- WHAT THE EXERCISE ASKS
Please count the lines of the data that contain "each" and state only the total.

- MATERIAL PROVIDED
*****
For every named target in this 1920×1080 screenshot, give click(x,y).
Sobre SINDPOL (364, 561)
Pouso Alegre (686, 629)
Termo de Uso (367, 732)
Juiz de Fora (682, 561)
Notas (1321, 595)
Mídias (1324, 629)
*****
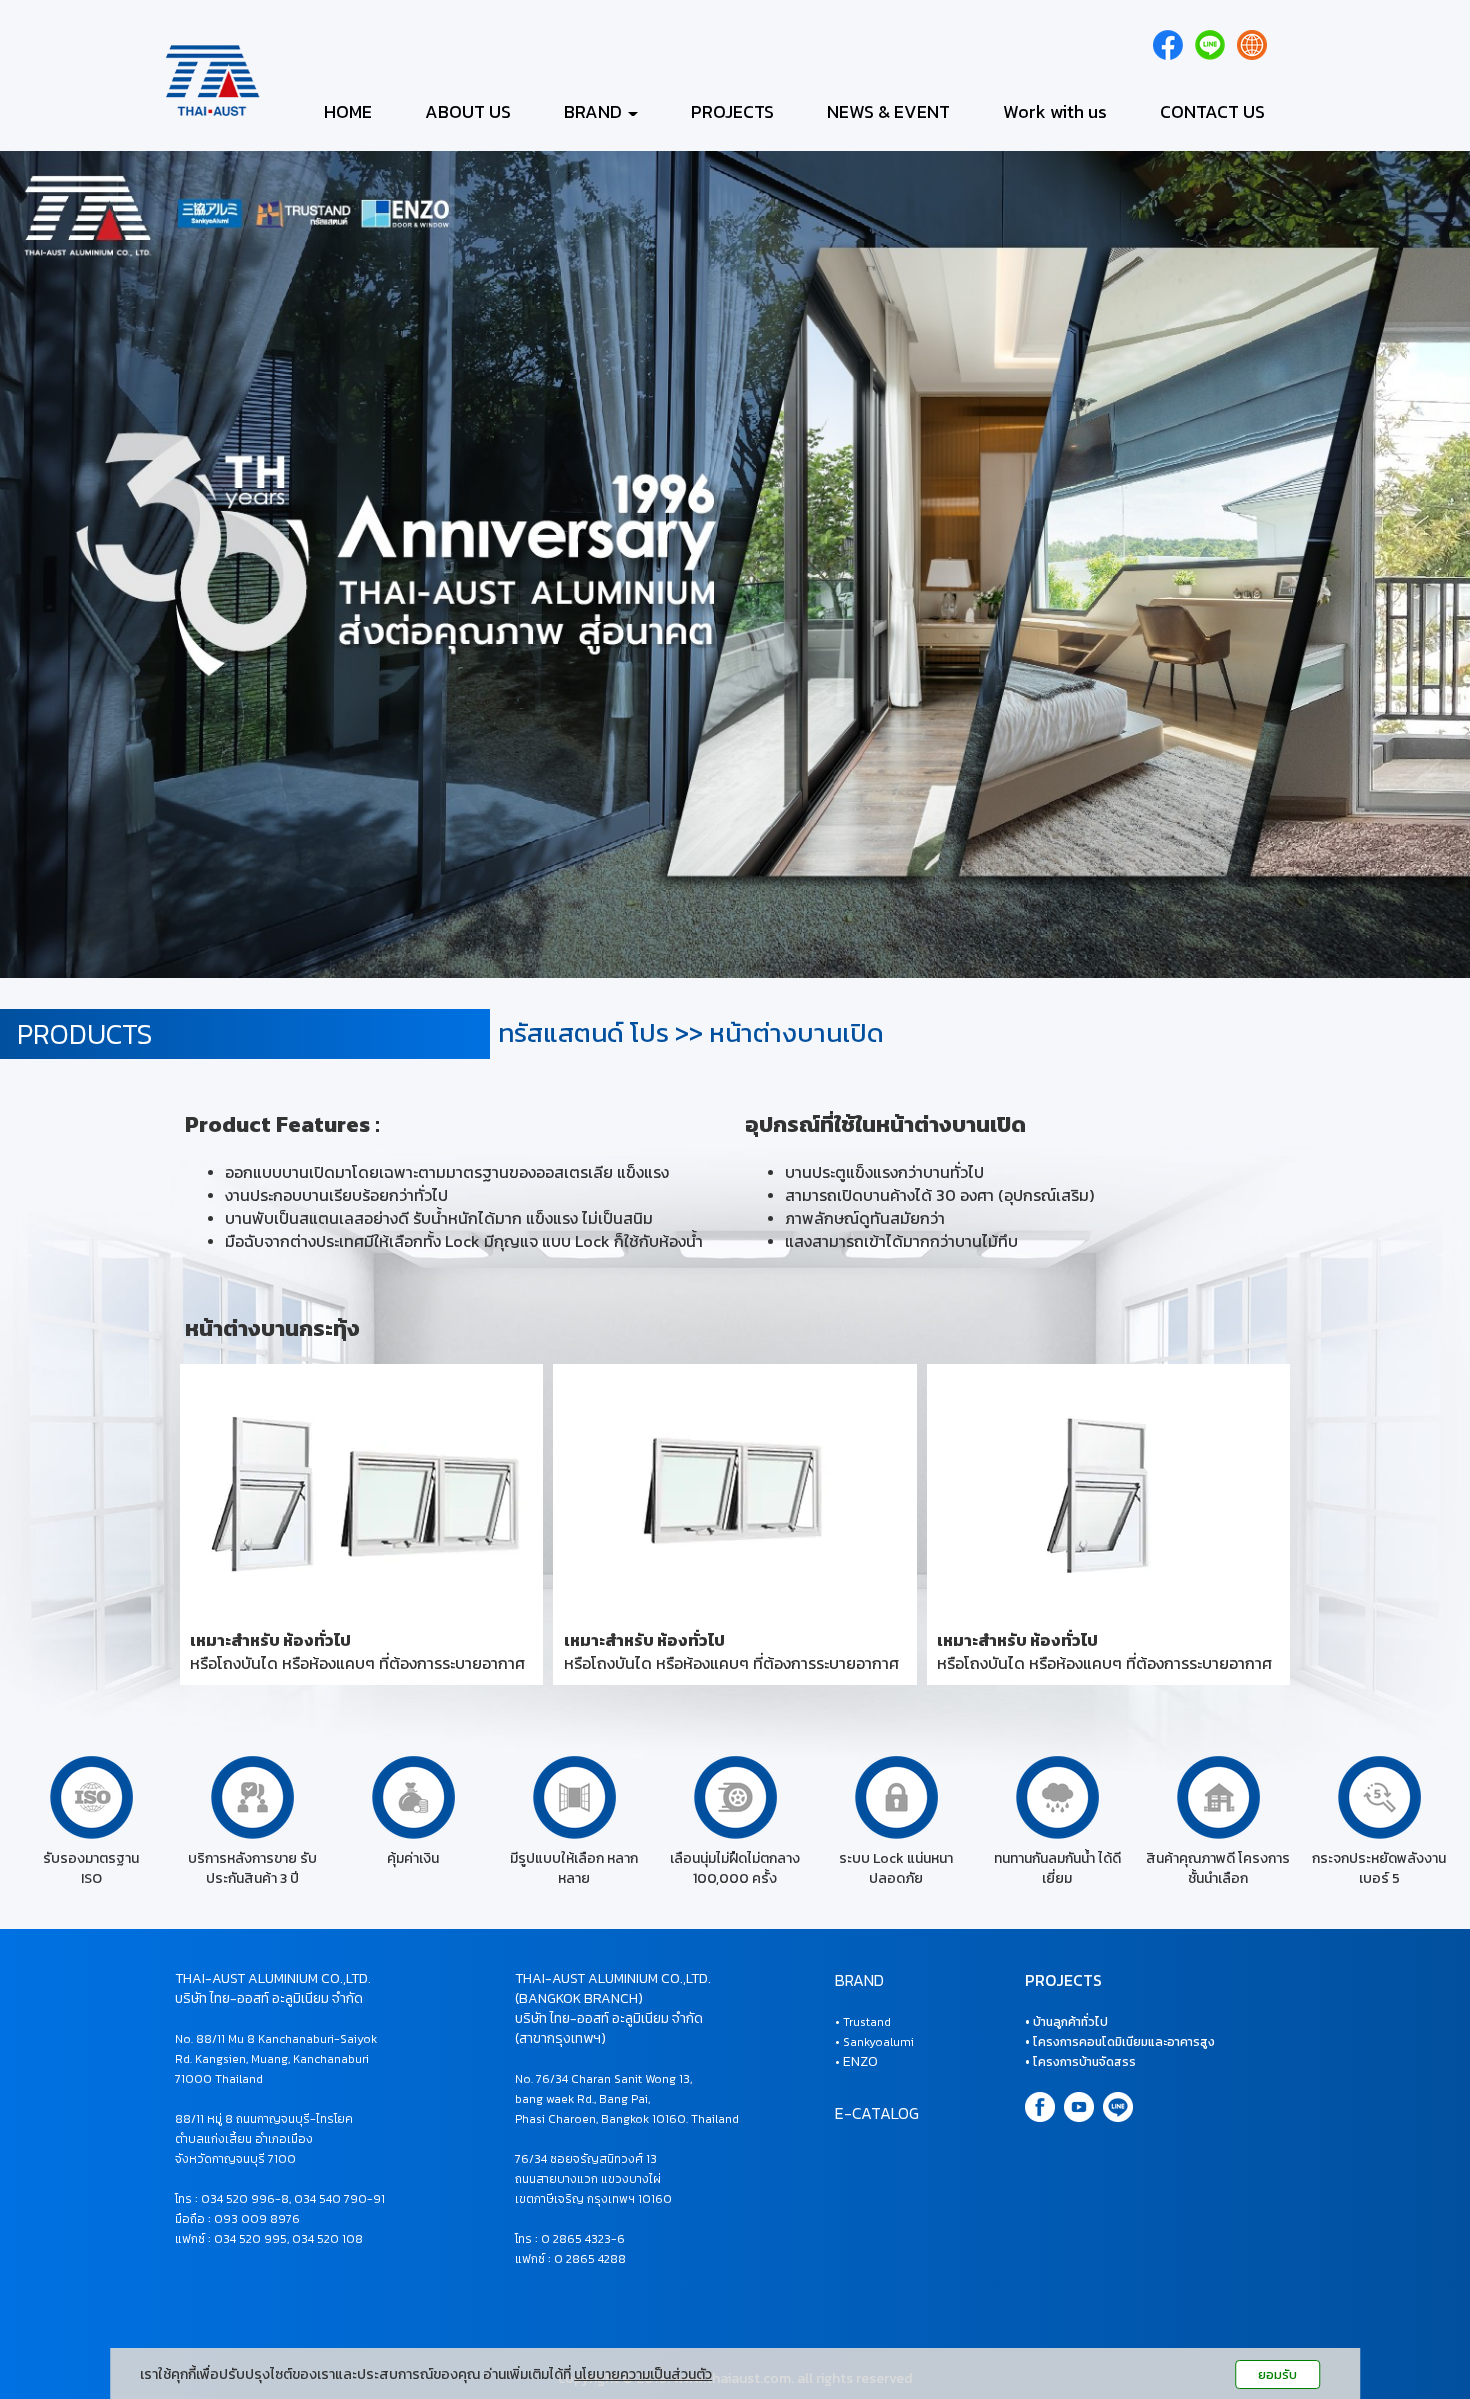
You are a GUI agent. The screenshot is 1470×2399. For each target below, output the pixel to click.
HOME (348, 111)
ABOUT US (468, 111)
*****
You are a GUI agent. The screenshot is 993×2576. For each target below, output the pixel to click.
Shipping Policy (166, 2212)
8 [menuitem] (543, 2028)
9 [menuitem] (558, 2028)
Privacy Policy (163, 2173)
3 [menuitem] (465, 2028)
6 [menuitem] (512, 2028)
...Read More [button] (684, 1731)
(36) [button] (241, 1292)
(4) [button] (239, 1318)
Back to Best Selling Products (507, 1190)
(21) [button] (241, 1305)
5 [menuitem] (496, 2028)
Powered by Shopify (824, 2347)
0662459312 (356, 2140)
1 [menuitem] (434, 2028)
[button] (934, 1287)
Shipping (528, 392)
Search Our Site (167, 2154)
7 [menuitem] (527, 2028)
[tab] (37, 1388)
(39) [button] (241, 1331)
*****
- ANSWER SPACE
2